# high palate, tongue thrust, shallow latch



## wendy1221 (Feb 9, 2004)

Hi, my babe is 2 days old now. When he was born, I asked my mw to check for tongue-tie b/c my first 2 were t-t and my 2nd was pretty severe and it caused a lot of problems. Well, she said his frenulum is a litte thick, but nothing that should cause problems (he doesn't have the heart shaped tongue my 1st 2 had), but that he has a high palate. She didn't think the high palate would cause problems b/c I have long nipples, but I'm wondering if it has something to do w/ the trouble we're having. He's swallowing more air than milk right now, or at least that's what it seems like. There's a horrible clicking noise when he nurses and he's incredibly gassy. He's not showing signs of dehydration, but he's not wetting as many diapers as I'd like (I have milk but it's not in fully yet.) He will not open his mouth wide enough and the few times he does, his tongue is up. He also usually gags if I do actually get a lot of nipple in. It seems like all I do is relatch and relatch w/out any results. Actually, my mw was here today and gave him a neck massage adn told me to take him to the chiropractor b/c his neck is very tense (he was born w/ the cord around his neck and his shoulders hunched up and sideways, so they came out together.) Since she did that, he latches right maybe 1 out of 10 times. But he only stays on there good for 1 let-down, and then he pushes it out w/ his tongue and starts clicking again, so I unlatch him and he sucks his tongue and falls asleep and then wakes up 10 minutes later rooting and needing to burp. I'm getting really frustrated and I'm SO TIRED! It also doesn't help that my 2yo doesn't want to do anything but nurse since yesterday and is contantly pulling at me and crying.

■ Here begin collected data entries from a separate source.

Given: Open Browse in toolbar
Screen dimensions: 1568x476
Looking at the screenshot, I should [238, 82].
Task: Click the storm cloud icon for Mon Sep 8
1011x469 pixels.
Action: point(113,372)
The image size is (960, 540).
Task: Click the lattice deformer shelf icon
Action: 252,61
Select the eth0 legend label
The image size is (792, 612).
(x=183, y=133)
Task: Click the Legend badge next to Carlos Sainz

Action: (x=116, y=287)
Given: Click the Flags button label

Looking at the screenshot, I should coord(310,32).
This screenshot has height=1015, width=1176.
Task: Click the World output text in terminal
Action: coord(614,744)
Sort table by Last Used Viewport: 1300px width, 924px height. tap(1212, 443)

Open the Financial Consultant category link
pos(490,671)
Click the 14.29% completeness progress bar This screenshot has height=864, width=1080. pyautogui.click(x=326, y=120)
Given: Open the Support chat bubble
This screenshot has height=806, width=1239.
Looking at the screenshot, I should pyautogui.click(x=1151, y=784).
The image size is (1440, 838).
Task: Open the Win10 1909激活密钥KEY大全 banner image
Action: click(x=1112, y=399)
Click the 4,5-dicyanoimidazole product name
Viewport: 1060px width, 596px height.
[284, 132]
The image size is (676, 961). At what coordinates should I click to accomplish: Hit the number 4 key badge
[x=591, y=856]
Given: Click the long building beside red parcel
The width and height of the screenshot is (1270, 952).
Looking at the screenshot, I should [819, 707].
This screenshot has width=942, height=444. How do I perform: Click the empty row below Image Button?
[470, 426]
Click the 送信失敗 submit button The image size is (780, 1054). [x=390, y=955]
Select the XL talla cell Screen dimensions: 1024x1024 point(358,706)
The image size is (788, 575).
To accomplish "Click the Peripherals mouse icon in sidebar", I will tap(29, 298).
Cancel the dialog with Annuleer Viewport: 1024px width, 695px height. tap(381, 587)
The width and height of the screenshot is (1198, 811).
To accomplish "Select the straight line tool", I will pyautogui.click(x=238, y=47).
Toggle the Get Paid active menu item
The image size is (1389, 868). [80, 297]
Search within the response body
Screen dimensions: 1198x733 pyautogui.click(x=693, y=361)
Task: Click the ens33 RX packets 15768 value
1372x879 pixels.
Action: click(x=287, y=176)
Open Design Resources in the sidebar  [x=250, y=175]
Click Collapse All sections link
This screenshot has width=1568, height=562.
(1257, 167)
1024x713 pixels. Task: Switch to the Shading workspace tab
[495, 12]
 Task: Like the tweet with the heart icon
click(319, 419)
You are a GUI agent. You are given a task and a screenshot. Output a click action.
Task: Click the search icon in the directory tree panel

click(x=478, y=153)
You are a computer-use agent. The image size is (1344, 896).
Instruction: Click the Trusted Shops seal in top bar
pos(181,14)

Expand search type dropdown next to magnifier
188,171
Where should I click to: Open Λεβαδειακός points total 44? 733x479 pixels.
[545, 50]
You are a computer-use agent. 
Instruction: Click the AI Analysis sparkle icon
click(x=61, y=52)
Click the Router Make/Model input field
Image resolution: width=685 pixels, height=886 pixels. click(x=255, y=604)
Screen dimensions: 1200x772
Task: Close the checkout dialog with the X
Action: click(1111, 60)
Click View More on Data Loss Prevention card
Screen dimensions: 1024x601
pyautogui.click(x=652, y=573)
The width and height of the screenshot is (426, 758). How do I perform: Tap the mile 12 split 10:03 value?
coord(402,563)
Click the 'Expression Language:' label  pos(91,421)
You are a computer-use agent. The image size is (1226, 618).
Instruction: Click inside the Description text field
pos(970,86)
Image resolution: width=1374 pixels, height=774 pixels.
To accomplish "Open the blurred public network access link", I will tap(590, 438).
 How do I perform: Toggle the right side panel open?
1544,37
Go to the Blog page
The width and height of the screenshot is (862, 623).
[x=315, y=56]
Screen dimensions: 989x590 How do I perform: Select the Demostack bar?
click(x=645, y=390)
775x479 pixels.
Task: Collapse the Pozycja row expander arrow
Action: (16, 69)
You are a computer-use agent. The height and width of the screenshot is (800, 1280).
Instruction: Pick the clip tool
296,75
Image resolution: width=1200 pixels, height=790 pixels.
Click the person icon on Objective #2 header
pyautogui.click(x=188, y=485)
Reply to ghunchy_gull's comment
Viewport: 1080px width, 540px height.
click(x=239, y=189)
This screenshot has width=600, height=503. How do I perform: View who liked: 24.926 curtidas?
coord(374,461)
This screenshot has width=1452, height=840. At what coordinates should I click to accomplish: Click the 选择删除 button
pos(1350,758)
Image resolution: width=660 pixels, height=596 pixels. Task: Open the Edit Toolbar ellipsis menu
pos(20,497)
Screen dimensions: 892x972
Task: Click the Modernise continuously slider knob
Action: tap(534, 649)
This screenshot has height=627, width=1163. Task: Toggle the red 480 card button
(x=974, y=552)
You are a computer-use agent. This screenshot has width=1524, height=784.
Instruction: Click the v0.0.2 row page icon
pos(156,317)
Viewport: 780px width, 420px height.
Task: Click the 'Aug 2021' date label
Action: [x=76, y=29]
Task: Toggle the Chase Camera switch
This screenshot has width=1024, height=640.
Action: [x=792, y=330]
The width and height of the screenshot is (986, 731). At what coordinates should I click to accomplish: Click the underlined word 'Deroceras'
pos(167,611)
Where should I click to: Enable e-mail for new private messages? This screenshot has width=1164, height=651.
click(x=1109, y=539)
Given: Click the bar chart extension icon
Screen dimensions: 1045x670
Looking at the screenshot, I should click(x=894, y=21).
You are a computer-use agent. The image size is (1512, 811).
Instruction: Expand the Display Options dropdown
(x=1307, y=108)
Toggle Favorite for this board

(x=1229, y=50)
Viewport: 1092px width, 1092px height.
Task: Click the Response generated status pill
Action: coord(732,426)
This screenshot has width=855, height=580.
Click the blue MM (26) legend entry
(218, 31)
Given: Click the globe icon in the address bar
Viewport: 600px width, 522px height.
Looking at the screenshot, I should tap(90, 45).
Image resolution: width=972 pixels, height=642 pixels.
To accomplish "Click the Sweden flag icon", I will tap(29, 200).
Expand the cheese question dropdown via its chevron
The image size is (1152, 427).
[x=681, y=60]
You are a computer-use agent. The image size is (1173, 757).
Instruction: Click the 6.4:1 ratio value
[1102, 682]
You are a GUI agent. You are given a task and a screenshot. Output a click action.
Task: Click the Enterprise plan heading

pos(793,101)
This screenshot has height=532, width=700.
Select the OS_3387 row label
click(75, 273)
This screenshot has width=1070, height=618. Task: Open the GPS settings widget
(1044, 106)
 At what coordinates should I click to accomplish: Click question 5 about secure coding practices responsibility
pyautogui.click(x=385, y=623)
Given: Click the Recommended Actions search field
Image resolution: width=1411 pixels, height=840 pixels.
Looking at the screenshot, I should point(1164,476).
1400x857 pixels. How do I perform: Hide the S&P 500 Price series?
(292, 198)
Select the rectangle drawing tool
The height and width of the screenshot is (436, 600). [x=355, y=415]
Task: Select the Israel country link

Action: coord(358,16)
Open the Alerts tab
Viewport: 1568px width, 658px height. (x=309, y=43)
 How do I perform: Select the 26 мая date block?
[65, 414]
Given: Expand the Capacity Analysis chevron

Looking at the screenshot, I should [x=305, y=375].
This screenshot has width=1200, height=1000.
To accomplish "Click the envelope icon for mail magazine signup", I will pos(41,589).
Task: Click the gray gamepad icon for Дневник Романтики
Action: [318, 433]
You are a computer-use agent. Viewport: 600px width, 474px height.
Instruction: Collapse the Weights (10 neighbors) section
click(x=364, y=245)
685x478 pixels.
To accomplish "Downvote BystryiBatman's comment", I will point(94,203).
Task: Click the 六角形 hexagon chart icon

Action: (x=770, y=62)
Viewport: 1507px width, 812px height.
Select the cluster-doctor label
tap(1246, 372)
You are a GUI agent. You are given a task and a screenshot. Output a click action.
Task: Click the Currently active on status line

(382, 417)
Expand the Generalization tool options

I was hoping someone might have some suggestions. I called my LLL leader, but she said if he's getting milk and I'm not sore (I'm not), then maybe I shold just leave it go and it will resolve itself in a few weeks. But I don't want him to form bad habits. Ds2 still needs to be relatched pretty often b/c of the latching habits he got into before we got his frenulum clipped. Thanks for any suggestions.


----------



## its_me_mona (Feb 2, 2005)

Hi there. Congrats on the new baby







I have to say that I agree with your LLL's advice, except that I'd just add that you should do your best to accept nothing less than a perfect latch. Some babies will tolerate being unlatched and latched back on while others will not. You know your baby best - if you think he can/will tolerate it then make him latch on properly. But remember, he's only 2 days old. Give him a few weeks to figure things out









I'd keep trying to get as much of the nipple in his mouth as you can by making a "breast sandwich" (sometimes referred to as a nipple sandwich too). And go back to your basics of positioning and latching. Even veteran nursing mom's (I'm one of them!) sometimes need a refresher course in positioning and latching even if they feel certain they're doing it perfectly.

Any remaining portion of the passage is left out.